U.S. District Judge Thomas S. Zilly of the U.S. District Court for the Western District of Washington decided that the key issue in the case involving Philip and Norma Owens was that the state of Washington recognizes quasi-marital relationships for the purposes of dividing up marital property,.
Zilly turned away arguments by the pension plan that because the couple was never legally married, the state QDRO did not relate to marital property rights recognizable by the Employee Retirement Income Security Act (ERISA).
Philip and Norma Owens were never legally married but lived together in a quasi-marital relationship for more than 30 years, had two children together, and held themselves out to the community as married, according to the court.

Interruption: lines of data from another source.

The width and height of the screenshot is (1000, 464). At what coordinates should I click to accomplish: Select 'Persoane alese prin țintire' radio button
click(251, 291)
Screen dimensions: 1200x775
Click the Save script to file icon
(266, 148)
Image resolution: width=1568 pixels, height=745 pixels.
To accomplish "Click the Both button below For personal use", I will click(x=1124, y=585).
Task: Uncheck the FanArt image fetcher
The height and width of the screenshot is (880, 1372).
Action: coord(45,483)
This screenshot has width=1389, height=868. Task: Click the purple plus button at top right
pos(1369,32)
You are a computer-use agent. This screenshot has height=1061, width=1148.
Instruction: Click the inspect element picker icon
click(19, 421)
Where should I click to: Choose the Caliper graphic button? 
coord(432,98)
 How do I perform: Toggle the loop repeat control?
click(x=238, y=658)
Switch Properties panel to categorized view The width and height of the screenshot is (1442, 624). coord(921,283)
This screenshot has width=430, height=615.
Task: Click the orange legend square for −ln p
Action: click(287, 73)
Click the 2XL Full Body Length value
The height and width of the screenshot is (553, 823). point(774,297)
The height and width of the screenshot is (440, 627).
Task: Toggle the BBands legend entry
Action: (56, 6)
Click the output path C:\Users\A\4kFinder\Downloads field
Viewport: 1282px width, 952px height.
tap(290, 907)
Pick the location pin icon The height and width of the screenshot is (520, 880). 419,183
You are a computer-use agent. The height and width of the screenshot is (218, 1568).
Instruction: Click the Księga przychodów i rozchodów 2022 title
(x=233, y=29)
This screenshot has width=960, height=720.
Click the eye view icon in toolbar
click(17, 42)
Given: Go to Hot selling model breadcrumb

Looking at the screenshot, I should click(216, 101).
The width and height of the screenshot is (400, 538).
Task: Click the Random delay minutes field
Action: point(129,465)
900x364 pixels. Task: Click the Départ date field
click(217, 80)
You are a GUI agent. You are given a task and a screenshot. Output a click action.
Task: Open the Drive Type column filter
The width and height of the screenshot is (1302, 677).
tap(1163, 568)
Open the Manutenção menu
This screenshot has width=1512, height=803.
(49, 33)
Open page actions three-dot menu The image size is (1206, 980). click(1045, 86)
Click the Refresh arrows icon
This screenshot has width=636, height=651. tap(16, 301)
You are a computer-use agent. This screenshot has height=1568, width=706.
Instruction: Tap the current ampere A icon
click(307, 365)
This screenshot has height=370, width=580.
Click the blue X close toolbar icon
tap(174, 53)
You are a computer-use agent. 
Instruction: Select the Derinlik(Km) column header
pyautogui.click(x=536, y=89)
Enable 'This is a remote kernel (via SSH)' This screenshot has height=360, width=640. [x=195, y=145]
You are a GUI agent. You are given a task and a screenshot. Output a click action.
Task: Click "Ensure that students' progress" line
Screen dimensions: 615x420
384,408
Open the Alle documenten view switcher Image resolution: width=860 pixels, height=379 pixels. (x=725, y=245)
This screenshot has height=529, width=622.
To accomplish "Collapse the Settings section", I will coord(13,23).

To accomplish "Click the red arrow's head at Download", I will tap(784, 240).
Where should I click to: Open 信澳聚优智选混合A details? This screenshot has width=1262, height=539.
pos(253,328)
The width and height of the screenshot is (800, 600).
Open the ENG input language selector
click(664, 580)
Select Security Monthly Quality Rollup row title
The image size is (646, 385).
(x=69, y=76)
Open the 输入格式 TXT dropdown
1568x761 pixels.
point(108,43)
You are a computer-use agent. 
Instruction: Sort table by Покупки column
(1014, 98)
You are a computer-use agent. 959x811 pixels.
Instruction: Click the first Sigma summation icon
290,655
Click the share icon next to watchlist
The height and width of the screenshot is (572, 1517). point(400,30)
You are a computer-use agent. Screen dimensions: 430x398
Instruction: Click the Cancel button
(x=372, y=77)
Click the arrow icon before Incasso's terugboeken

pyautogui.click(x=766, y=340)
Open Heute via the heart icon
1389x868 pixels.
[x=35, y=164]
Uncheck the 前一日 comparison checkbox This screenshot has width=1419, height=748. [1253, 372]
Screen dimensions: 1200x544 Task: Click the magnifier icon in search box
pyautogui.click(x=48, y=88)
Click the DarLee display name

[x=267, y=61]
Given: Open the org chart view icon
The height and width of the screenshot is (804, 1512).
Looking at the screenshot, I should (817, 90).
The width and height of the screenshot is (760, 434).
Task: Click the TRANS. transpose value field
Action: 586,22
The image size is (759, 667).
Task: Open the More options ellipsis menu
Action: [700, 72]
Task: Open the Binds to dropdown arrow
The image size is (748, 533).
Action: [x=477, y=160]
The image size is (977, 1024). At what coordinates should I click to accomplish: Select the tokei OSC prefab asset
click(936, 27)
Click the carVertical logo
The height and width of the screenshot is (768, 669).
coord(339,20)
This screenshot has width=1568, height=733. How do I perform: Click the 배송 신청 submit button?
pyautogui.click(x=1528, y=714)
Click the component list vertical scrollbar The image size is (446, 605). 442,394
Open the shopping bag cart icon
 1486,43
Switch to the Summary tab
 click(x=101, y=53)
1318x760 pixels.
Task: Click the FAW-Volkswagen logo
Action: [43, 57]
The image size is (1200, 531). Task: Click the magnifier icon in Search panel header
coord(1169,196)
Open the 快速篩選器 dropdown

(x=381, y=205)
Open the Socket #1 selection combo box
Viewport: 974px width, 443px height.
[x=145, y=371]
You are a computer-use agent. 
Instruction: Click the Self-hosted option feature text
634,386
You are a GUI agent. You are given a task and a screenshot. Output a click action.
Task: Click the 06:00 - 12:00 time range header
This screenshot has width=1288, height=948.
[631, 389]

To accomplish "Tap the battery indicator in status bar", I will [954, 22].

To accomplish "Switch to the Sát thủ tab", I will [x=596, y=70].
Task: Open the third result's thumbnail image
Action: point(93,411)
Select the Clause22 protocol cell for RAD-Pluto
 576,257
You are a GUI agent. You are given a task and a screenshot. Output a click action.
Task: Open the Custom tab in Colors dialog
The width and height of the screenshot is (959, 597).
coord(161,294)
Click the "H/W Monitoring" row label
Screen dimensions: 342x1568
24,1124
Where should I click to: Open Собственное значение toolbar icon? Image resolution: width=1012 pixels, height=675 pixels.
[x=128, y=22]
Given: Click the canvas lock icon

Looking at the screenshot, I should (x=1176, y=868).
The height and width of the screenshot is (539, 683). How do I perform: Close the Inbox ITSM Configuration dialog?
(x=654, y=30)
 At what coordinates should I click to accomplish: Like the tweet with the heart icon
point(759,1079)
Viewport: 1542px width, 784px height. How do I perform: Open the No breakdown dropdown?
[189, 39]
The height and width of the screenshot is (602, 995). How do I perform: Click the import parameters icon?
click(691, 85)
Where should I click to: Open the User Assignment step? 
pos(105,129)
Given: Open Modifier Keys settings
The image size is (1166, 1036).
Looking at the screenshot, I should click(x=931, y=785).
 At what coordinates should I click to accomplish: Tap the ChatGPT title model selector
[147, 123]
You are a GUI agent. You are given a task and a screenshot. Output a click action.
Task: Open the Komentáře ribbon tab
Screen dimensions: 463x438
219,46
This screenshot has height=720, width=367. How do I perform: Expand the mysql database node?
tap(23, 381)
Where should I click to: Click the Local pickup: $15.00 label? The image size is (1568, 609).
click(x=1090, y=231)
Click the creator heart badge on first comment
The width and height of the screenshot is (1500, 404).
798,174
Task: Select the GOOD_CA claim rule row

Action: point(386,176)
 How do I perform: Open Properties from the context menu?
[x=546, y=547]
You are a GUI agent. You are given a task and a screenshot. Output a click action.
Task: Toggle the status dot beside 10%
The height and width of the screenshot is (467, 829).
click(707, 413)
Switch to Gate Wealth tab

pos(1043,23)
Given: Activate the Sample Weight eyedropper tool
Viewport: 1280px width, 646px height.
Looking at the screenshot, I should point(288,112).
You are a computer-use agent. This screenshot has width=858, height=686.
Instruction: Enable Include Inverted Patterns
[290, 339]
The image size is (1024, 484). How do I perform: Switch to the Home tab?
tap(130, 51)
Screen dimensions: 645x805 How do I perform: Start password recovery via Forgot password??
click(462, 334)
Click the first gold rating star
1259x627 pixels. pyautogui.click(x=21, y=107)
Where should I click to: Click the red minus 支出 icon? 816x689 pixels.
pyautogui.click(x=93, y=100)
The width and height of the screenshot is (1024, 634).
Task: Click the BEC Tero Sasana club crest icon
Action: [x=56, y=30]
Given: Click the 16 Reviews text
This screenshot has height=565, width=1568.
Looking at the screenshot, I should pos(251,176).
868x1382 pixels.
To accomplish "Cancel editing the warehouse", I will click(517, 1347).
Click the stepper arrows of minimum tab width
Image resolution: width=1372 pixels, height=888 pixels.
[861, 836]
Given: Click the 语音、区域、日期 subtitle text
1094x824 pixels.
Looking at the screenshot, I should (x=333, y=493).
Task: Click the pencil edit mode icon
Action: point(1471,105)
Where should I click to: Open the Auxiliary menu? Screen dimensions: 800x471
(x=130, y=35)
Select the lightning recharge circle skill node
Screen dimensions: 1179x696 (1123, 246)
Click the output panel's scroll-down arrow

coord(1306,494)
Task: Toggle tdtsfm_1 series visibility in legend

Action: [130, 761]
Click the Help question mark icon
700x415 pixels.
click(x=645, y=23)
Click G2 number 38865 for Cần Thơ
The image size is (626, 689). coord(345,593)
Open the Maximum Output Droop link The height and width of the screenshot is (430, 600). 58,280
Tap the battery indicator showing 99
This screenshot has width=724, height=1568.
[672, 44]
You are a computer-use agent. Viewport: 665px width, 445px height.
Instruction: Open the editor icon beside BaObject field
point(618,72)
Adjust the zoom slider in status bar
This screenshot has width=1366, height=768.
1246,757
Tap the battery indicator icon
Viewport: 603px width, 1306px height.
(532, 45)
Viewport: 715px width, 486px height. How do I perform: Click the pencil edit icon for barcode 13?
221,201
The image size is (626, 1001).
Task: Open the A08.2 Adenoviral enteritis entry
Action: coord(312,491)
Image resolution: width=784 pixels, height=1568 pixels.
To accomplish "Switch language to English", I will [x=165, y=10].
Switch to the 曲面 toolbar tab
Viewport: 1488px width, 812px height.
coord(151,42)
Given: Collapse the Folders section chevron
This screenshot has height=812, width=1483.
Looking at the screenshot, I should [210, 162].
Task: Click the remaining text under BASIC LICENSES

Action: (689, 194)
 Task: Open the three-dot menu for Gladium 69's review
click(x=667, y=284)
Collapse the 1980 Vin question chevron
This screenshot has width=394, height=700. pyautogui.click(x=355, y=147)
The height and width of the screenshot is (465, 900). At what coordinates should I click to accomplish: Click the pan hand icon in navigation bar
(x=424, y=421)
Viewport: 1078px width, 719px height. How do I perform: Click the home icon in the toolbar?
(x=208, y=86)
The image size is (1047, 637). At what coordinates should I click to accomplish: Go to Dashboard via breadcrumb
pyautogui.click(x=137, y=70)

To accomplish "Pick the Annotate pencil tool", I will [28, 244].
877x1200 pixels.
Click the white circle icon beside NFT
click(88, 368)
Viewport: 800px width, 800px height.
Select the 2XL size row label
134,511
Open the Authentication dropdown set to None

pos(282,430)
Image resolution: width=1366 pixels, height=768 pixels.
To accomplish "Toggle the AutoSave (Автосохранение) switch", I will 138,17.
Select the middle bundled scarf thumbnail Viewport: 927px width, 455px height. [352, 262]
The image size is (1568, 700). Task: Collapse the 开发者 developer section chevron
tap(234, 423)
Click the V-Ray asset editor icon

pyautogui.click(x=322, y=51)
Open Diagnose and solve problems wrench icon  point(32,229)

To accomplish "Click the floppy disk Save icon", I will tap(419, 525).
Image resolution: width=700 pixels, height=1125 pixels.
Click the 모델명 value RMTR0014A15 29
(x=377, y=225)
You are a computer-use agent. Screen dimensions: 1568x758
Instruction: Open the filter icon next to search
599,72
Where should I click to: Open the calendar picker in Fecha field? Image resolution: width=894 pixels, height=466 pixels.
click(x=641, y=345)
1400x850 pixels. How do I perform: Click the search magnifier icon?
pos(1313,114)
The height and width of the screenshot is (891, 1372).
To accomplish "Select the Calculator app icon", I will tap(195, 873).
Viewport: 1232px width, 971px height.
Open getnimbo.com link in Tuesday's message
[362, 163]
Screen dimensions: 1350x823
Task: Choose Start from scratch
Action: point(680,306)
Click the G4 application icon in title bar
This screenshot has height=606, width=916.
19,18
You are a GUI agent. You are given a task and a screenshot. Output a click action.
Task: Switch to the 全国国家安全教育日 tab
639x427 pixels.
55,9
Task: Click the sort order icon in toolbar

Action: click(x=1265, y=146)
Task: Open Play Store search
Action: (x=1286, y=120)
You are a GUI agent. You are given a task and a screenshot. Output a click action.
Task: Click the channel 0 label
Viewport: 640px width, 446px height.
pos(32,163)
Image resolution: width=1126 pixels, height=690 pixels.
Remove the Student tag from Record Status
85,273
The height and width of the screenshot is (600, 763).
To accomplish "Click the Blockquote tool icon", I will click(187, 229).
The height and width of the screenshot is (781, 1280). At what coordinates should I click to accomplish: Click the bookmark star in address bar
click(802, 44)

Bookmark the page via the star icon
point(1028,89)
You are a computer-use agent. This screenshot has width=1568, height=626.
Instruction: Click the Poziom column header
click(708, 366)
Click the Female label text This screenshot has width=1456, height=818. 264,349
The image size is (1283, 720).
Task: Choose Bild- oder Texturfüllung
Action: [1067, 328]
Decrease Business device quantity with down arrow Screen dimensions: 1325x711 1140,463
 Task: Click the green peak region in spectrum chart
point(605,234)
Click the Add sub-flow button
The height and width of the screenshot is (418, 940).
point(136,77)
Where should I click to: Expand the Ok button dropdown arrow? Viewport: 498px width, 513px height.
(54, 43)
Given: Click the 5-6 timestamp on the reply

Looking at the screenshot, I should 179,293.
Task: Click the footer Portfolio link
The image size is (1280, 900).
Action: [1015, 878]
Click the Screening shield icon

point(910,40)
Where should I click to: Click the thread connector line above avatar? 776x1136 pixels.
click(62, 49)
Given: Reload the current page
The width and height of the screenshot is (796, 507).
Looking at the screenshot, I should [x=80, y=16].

When the pair separated, Norma Owens went into court to get a distribution of their assets. A state court issued a QDRO which, among other things, granted Norma Owens half of the pension payments that Philip Owens was receiving. The plan refused to make the payments to Norma Owens, saying the QDRO was not valid under ERISA because the couple had never been legally married.
The court also found that Norma Owens was an “alternate payee” under ERISA because she was a dependent of Philip Owens. In making that determination, Zilly noted that Norma Owens was dependent on Philip Owens for financial support for the 30 years they lived together.
The case is Owens v. Automotive Machinists Pension Trust,W.D. Wash., No. C06-943Z, 1/19/07.